New Guidance Offered for Inclusion of Pathology in Clinical Trial Protocols

Tim Kendall, BM, PhD, FRCPath, Senior Clinical Fellow in Pathology, University of Edinburgh

An international group of cancer researchers led by the National Cancer Research Institute’s (NCRI’s) Cellular Molecular Pathology Initiative (CMPath) has published guidance to address the variability in how pathology (the study of the causes and effects of disease or injury) is planned and delivered in clinical trials.

The guidance, published this week in The Lancet Oncology, was produced through the development of international consensus, drawing on expertise from Africa, Asia, Australasia, Europe, and North America and from all sectors of the clinical trials community, including funders, regulators, statisticians and data managers, patient advocates, industry representatives, laboratory scientists, medical publishing representatives, and clinicians.

This guidance, called SPIRIT-Path, was developed as an extension to the SPIRIT (Standard Protocol Items: Recommendations for Interventional Trials) 2013 Statement, which provides evidence-based recommendations to address the variability in quality and content of clinical trial protocols. The SPIRIT Statement is widely endorsed by medicines developers, academia, regulators, and medical journals.

According to Dr. Tim Kendall, co-chair of the NCRI’s SPIRIT-Path working group, “Pathology is an integral component in the planning and delivery of clinical trials. To ensure methodological rigor in trials requiring pathology evaluation, for trial eligibility or outcome assessment, there is increasing recognition of the need for pathologists to be involved early in trial planning and design. However, this is not always the case. The SPIRIT-Path extension will allow investigators to comprehensively address the cellular and molecular pathology aspects of trial protocols, ensuring adequate skills and resources are available at trial commencement and [full leveraging of] the value of biospecimens for translational research.”

Dr. Max Robinson, another co-chair of the working group, added, “The SPIRIT-Path extension was conceived as a means of both maximizing the value of pathology content of clinical trial protocols and facilitating its execution. This guidance is the first international consensus project to formalize pathology input into clinical trials and is the necessary first step toward enabling next-generation pathology that fully meets the needs of precision medicine.”

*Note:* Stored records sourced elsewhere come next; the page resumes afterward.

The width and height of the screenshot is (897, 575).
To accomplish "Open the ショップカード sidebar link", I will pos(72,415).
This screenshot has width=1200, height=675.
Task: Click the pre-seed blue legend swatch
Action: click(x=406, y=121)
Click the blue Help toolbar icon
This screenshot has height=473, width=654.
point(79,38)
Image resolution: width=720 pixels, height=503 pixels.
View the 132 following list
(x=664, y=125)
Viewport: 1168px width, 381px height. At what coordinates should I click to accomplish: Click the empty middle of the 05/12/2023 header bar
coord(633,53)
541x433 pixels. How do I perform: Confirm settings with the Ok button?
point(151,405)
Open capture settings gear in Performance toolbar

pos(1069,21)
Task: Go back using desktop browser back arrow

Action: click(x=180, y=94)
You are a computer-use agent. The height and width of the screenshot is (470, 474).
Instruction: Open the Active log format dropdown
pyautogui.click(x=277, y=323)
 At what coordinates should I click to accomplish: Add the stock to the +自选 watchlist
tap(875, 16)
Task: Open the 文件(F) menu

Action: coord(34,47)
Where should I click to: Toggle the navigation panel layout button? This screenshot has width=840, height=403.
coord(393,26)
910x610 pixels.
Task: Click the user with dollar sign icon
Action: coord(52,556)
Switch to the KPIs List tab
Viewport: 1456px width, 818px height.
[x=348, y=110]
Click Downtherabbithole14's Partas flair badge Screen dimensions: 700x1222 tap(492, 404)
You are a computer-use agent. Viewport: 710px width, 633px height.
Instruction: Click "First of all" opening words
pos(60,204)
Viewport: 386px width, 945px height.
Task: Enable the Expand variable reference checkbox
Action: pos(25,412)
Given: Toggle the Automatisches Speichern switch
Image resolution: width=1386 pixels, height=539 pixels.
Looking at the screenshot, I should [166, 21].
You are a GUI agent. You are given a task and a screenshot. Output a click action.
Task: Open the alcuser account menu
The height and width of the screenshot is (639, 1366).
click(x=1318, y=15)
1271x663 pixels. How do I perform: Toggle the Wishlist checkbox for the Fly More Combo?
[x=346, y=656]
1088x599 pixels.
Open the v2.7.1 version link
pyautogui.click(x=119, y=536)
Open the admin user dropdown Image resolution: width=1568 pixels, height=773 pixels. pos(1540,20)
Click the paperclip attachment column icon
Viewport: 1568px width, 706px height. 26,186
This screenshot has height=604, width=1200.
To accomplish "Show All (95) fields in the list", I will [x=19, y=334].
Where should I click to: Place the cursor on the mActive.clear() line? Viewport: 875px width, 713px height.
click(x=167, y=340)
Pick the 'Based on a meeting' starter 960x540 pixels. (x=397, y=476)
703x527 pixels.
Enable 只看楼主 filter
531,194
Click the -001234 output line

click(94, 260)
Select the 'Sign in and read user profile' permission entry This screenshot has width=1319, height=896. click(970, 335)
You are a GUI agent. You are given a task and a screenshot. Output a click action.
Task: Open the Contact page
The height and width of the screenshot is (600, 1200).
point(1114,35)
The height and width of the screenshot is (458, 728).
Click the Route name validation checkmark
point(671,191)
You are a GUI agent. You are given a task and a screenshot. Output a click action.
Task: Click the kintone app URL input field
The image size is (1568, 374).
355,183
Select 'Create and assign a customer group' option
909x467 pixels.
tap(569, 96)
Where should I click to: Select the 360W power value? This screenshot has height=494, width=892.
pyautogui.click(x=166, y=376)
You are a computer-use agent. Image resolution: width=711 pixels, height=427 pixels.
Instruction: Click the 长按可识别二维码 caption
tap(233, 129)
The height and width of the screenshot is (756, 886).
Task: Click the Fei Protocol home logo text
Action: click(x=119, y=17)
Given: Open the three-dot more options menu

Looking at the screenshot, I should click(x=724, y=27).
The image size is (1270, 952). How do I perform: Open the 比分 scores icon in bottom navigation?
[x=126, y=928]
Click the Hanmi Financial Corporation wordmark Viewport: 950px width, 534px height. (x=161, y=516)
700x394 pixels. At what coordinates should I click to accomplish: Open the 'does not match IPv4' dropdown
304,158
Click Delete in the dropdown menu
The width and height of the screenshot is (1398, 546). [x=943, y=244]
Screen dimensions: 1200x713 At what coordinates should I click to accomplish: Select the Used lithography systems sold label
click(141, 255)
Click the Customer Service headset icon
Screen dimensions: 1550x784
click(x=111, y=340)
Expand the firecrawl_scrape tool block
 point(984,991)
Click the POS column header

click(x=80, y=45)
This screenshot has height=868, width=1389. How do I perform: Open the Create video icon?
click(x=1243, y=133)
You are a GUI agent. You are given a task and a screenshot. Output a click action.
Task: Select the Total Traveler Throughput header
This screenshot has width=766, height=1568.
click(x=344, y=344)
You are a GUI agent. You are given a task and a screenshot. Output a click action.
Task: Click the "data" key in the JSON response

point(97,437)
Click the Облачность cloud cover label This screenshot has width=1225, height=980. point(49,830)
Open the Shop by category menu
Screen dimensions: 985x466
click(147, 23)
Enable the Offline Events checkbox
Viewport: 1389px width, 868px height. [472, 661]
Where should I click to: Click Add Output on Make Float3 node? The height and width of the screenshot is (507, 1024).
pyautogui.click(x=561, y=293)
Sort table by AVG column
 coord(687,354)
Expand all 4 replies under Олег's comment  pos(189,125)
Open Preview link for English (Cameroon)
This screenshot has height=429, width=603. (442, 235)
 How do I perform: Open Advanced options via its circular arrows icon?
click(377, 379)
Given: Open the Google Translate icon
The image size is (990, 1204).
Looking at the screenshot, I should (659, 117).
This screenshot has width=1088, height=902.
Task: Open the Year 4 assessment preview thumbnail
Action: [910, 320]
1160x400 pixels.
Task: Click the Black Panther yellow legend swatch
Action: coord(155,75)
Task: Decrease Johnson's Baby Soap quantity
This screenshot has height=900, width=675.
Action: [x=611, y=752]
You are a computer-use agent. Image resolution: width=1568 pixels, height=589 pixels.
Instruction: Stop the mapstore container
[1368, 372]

SPIRIT-Path recommends that protocols should document the individuals, processes, and standards for all cellular and molecular pathology components of the trial protocol, including all stages of the specimen pathway, any digital pathology methods, and with specific consideration of the value of trial data and tissue samples for additional translational studies.

The CMPath team is now embarking on a follow-on project to develop guidelines for the reporting of pathology-related activities to complement the SPIRIT-Path extension. It is also developing a Good Clinical Practice training module in “Trials Pathology” with the intention that completion of the training by interested members of staff, irrespective of the nature or location of their department, will build a community of research-ready clinical trial pathologists.